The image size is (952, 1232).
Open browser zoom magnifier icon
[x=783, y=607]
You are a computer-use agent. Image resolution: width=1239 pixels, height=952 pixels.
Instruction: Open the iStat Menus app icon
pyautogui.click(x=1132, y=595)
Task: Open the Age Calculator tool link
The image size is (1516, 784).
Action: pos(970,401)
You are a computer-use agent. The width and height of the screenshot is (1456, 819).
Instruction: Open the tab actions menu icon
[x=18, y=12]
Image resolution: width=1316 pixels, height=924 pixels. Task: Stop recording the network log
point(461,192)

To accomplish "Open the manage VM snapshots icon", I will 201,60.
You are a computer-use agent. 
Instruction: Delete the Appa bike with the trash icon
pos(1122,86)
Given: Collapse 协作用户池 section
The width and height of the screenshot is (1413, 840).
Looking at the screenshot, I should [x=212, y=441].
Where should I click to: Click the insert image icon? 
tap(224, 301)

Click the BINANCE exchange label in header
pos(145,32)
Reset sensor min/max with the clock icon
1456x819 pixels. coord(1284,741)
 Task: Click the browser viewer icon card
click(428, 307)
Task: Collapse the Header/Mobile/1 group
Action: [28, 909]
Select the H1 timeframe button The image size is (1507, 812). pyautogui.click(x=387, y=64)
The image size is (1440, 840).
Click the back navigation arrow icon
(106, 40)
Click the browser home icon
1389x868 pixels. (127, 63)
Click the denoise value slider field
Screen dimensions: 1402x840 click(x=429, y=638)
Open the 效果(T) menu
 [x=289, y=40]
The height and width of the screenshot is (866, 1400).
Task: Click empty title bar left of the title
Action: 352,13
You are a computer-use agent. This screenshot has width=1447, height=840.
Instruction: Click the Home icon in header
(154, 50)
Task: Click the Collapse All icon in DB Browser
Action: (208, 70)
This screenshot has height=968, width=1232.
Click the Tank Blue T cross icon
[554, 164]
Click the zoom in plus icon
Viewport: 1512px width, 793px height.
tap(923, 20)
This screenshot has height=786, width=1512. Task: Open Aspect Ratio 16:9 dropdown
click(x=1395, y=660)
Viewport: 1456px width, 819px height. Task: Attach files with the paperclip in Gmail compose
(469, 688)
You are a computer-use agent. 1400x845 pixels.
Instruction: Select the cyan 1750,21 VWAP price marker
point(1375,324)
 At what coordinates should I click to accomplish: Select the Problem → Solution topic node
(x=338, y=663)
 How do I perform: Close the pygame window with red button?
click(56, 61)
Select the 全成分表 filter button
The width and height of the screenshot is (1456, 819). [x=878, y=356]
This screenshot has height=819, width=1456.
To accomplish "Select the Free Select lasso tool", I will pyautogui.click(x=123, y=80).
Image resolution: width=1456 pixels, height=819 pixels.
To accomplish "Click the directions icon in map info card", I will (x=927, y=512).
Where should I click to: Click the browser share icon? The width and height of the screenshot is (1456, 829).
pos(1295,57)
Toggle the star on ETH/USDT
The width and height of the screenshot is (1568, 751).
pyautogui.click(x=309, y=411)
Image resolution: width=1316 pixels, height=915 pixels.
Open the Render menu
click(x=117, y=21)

_EXERCISE INSTRUCTIONS_. Show the lines of the records above that mention "agent".

_EXERCISE RESULT_.
You are a computer-use agent. Image resolution: width=1239 pixels, height=952 pixels.
You are a computer-use agent. The width and height of the screenshot is (1456, 819).
You are a computer-use agent. 
You are a computer-use agent. This screenshot has width=1447, height=840.
You are a computer-use agent. 1400x845 pixels.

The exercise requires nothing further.